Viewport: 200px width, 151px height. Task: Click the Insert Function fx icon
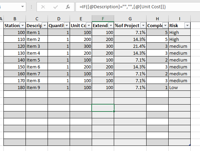pyautogui.click(x=68, y=7)
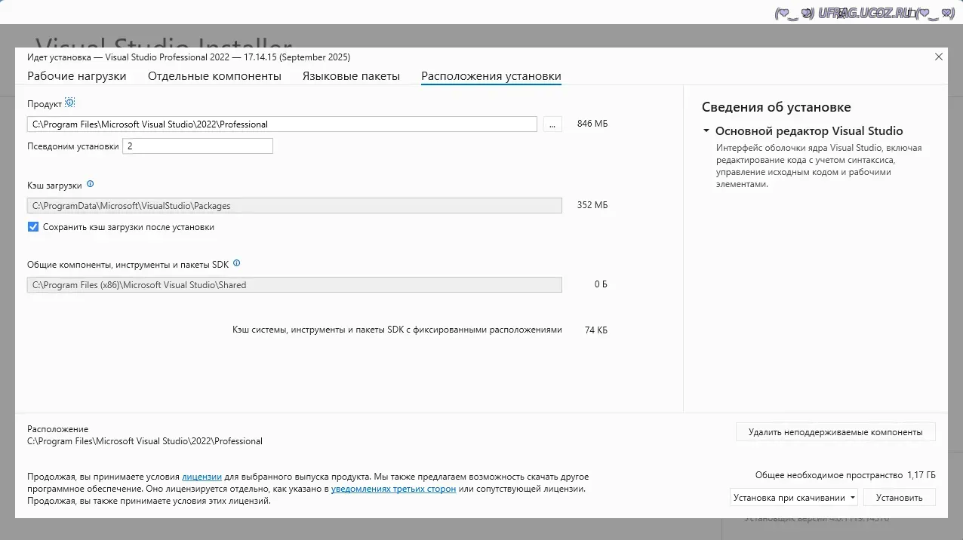The image size is (963, 540).
Task: Maximize the background Visual Studio Installer window
Action: point(912,13)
● ● ● ● ● ● ●
Exercise aim: Every record must be copied exactly, with images dropped from the result.

Result:
Viewport: 200px width, 151px height. Task: Click the Insert Function fx icon
pyautogui.click(x=68, y=7)
The image size is (963, 540).
Task: Maximize the background Visual Studio Installer window
Action: point(912,13)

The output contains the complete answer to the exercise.